> **Set problem**:
Rewrite the entries below, replacing each "screenshot" with "image" and leaving everything else as it is. Omit the pictures from your version.

########

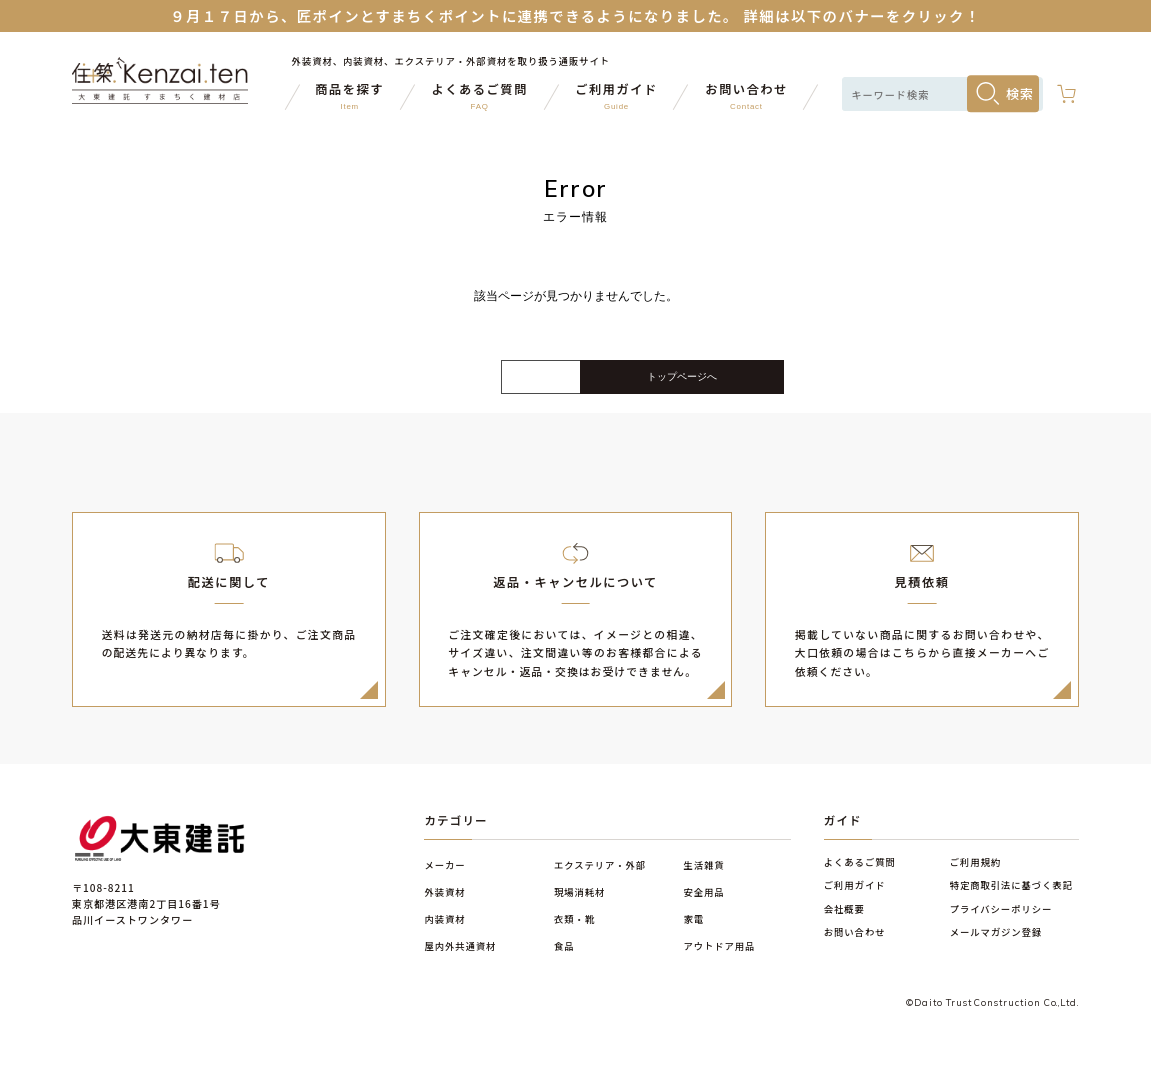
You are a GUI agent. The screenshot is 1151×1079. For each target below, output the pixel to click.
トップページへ (733, 383)
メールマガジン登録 (996, 946)
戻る (417, 384)
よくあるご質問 (860, 876)
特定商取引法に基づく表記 (1011, 899)
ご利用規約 (975, 876)
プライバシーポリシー (1001, 923)
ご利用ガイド (855, 899)
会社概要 (844, 923)
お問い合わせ (855, 946)
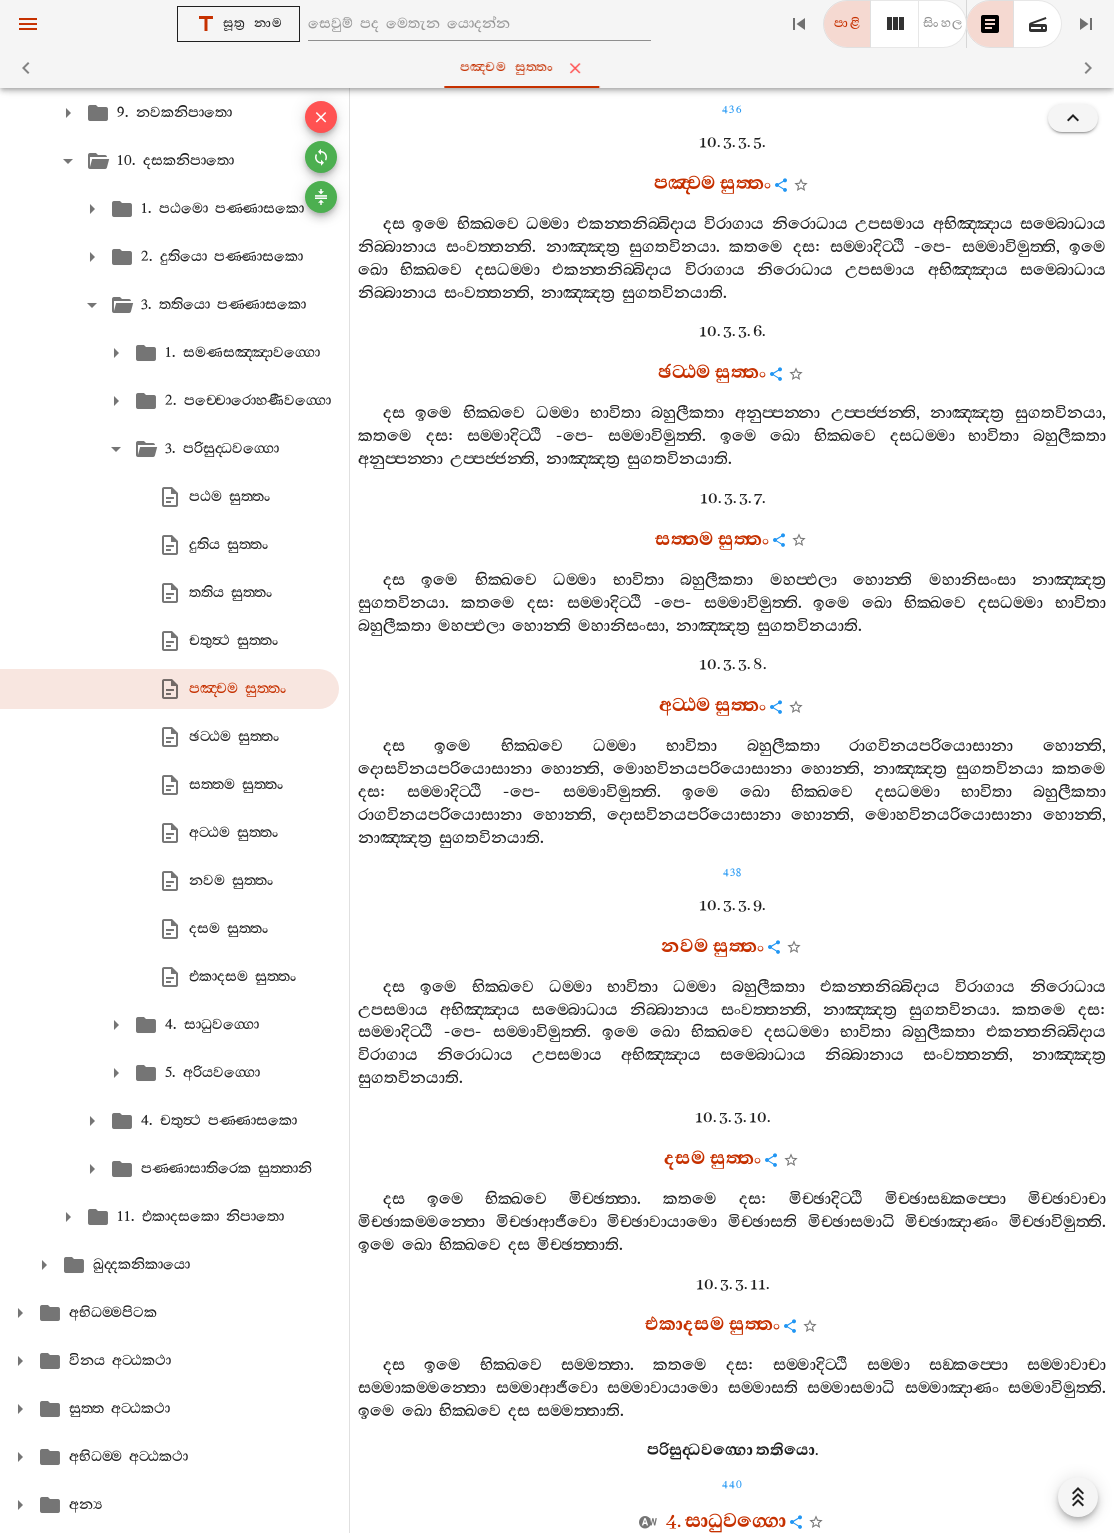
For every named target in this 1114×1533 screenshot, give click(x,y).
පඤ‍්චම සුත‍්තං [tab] (561, 68)
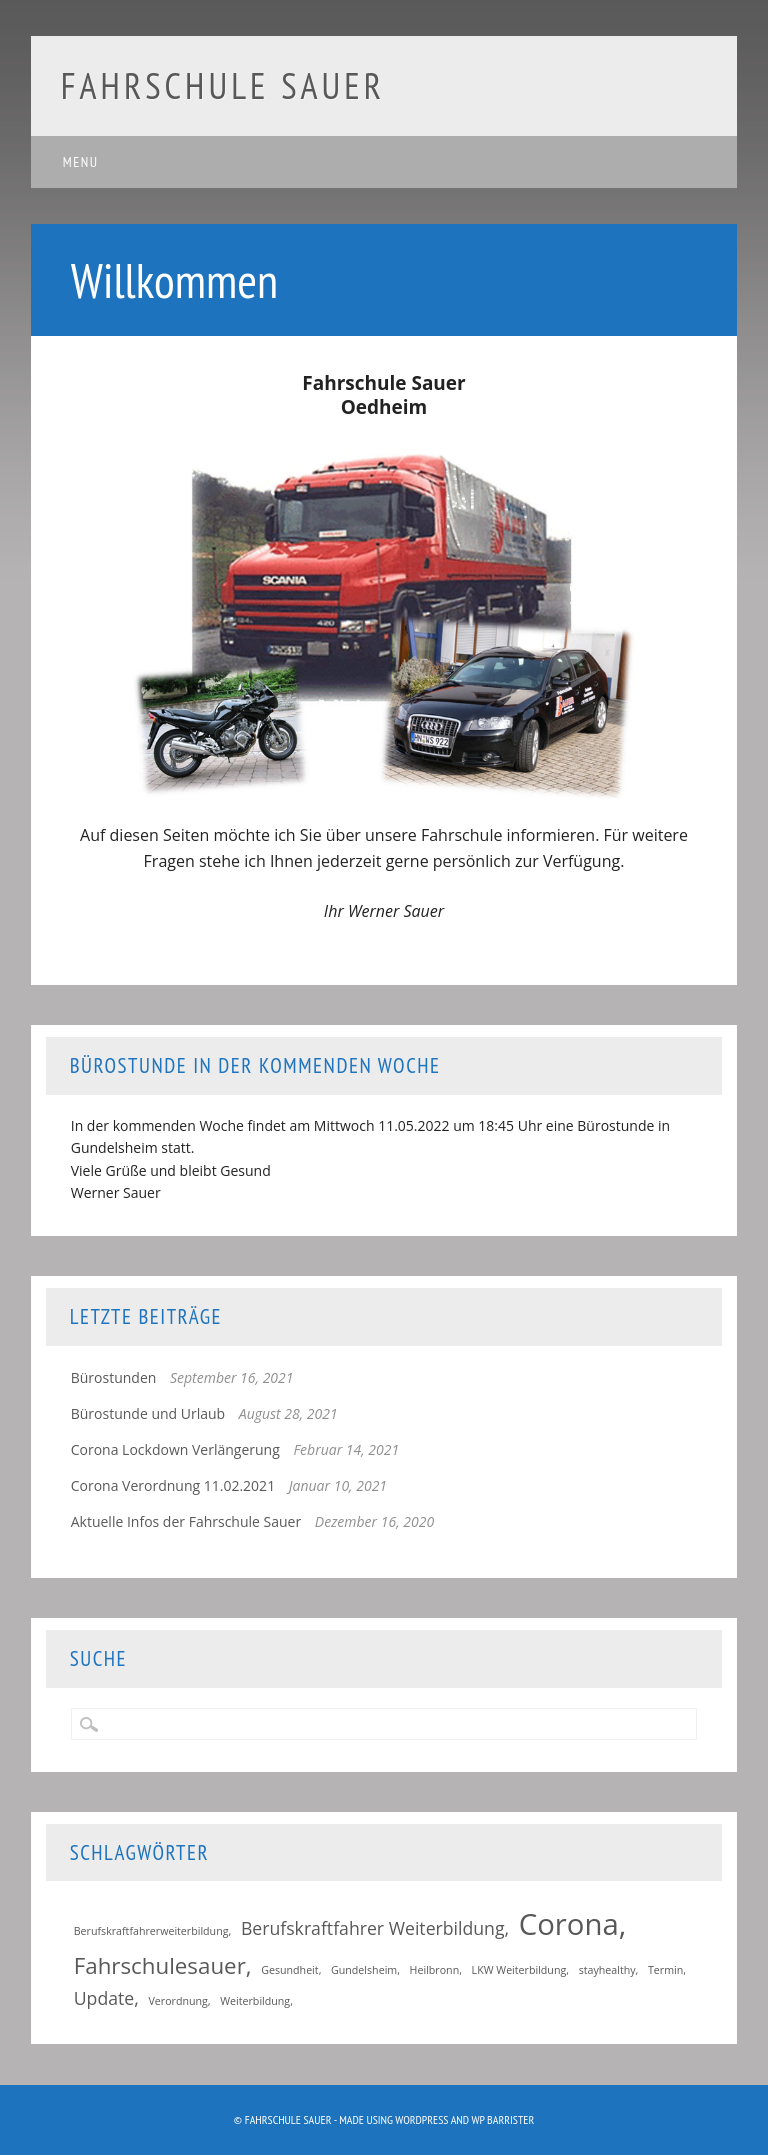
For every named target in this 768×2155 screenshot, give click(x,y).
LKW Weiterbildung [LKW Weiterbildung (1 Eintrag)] (519, 1970)
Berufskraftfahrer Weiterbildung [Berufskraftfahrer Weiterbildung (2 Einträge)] (373, 1928)
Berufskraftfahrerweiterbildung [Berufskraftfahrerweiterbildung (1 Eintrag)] (151, 1931)
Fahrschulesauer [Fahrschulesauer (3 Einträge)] (160, 1965)
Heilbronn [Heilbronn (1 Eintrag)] (435, 1970)
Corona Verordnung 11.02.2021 (173, 1485)
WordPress (421, 2119)
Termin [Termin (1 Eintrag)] (665, 1970)
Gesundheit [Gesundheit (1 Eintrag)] (289, 1970)
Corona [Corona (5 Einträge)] (569, 1924)
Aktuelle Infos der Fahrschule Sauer (186, 1521)
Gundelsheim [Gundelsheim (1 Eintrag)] (364, 1970)
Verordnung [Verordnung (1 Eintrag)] (177, 2001)
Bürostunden (114, 1377)
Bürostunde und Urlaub (148, 1413)
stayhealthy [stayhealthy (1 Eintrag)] (607, 1970)
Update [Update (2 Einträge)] (104, 1998)
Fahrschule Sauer (223, 85)
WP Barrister (502, 2119)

########

> **Solution to this exercise**:
You are a GUI agent. The image is 1151×1079. For each target below, output the pixel to click.
トップページへ (733, 383)
メールマガジン登録 (996, 946)
戻る (417, 384)
よくあるご質問 (860, 876)
特定商取引法に基づく表記 (1011, 899)
ご利用規約 (975, 876)
プライバシーポリシー (1001, 923)
ご利用ガイド (855, 899)
会社概要 (844, 923)
お問い合わせ (855, 946)
For every named target in this 1114×1533 image, give click(x,y).
පඤ‍්චම සුත‍්තං [tab] (561, 68)
For every named target in this 768×2155 image, give click(x,y).
LKW Weiterbildung [LKW Weiterbildung (1 Eintrag)] (519, 1970)
Berufskraftfahrer Weiterbildung [Berufskraftfahrer Weiterbildung (2 Einträge)] (373, 1928)
Berufskraftfahrerweiterbildung [Berufskraftfahrerweiterbildung (1 Eintrag)] (151, 1931)
Fahrschulesauer [Fahrschulesauer (3 Einträge)] (160, 1965)
Heilbronn [Heilbronn (1 Eintrag)] (435, 1970)
Corona Verordnung 11.02.2021 (173, 1485)
WordPress (421, 2119)
Termin [Termin (1 Eintrag)] (665, 1970)
Gesundheit [Gesundheit (1 Eintrag)] (289, 1970)
Corona [Corona (5 Einträge)] (569, 1924)
Aktuelle Infos der Fahrschule Sauer (186, 1521)
Gundelsheim [Gundelsheim (1 Eintrag)] (364, 1970)
Verordnung [Verordnung (1 Eintrag)] (177, 2001)
Bürostunden (114, 1377)
Bürostunde und Urlaub (148, 1413)
stayhealthy [stayhealthy (1 Eintrag)] (607, 1970)
Update [Update (2 Einträge)] (104, 1998)
Fahrschule Sauer (223, 85)
WP Barrister (502, 2119)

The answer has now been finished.